Therefore, techniques for detecting human areas using background generation can be employed as an alternative. These are based on a Gaussian background-subtraction approach [21,22,24,25], texture change [23], expectation minimization (EM) [26,27] and image averaging [28].

To detect an object, methods, such as a contour saliency map (CSM) [21,24,25], CSM template matching [22], shape and appearance-based detection [26,27], spatiotemporal texture vectors [23] and a boosting framework [28], can be applied. In some research [26,27], shape descriptors, such as compactness and leanness, are obtained from the skeleton of the object, and they are used as the input values of SVM for shape-based detection. In addition, the features obtained by principal component analysis (PCA) with the pixel values from a window of fixed size [26] and varying size [27] are used for appearance-based detection. Using both shape and appearance-based detection is one of the main novelties of their research. In previous research [29], a particle filter framework and histogram based on the intensity-distance projection space were used. The advantage of these methods is that they are applicable to multiple environmental conditions and can detect objects of varying scale. However, the disadvantage is that performance degradation can occur if the intensity of the object is similar to the background. Further, if there exist motionless humans (at the same positions) in all of the image frames, these approaches can produce an erroneous background, which has the areas of the image occupied by motionless humans, although the accurate background should not include the areas of the image occupied by humans. Moreover, they do not consider the parameters of the detector, which are adaptively determined by the background information. The pixel brightness of the background is usually affected by environmental temperature. That is, the pixel brightness of the background is higher in the daytime than that that at dawn or night. If the pixel brightness is too high or too low, the difference of the pixel brightness between the background and human usually decreases. Therefore, the thresholds used for obtaining the binarization image from background subtraction should be reduced in these cases. This scheme means that the parameters of the detector of the human by background subtraction are adaptively determined by the background information (the pixel brightness of the background). Other research proposed the usage of stereo thermal cameras [10] and a dual system of visible light and thermal cameras [11]. However, these systems are expensive and oversized, owing to the use of two cameras.

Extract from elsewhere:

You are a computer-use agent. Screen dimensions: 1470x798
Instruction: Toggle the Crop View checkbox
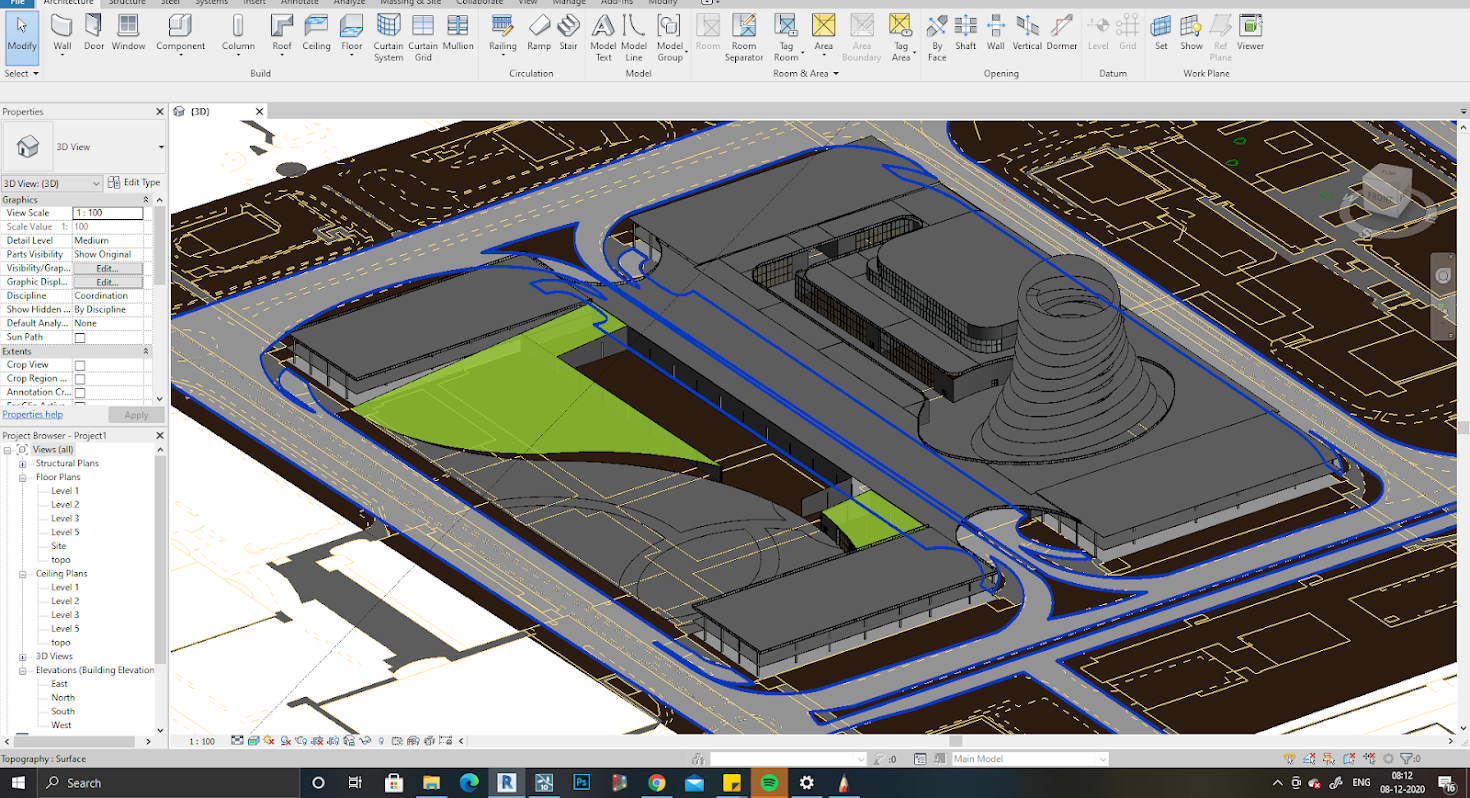(x=80, y=365)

Table 1. Comparison of previous and the proposed methods. HOG, histogram of the oriented gradient; EM, expectation minimization; CSM, contour saliency map.

Category	Without Background Generation [7,8,9,15,16,17,18,19,20]	With Background Generation
		Not Adjusting the Parameters for Detection Based on Background Information [21,22,23,24,25,26,27,28,29]	Adjusting the Parameters for Detection Based on Background Information (Proposed Method)
Examples	- Motion + SIFT-based [2], HOG-based [7,8,9,15,16,17], geometric characteristics-based [15,17,18], Adaboost-based [19] and soft-label boosting-based [20] detection of object.	- Gaussian model-based [21,22,23,25], texture change-based [23], EM-based [26,27] and image averaging-based [28] background modeling and subtraction.	- The correct background image can be generated by image averaging, various filtering and erasing of the human area with adaptive determination of thresholds and parameters for the human detector.
		- CSM-based [21,24,25], CSM template matching-based [22], shape and appearance-based [26,27], spatiotemporal texture vectors-based [23], boosting framework-based [28] and particle filter and histogram-based [29] detection of object.
Advantages	- Can detect object without a background image.	- Can be applicable to various environmental conditions and can detect objects of various scales.	- Robust detection of the human area can be obtained by adaptively determining the thresholds and parameters for detection considering background information.
			- Does not require a training procedure to obtain the classifier of human detection.
Disadvantages	- Requires a pre-defined template or classifier for the human area that must be obtained through training.	- Performance degradation can occur if the intensity of the object is similar to the background.	- Additional procedure is required for obtaining correct background image.
	- Performance is influenced by various environmental factors, such as rain, snow and the amount of sunlight.	- The approach can produce erroneous background, including the image areas occupied by humans, if the image frames include the image areas occupied by motionless humans.
	- Requires significant processing time to detect the human area in the entire image by scanning.	- Parameters for the detector of the image areas occupied by humans are not adaptively determined based on background information.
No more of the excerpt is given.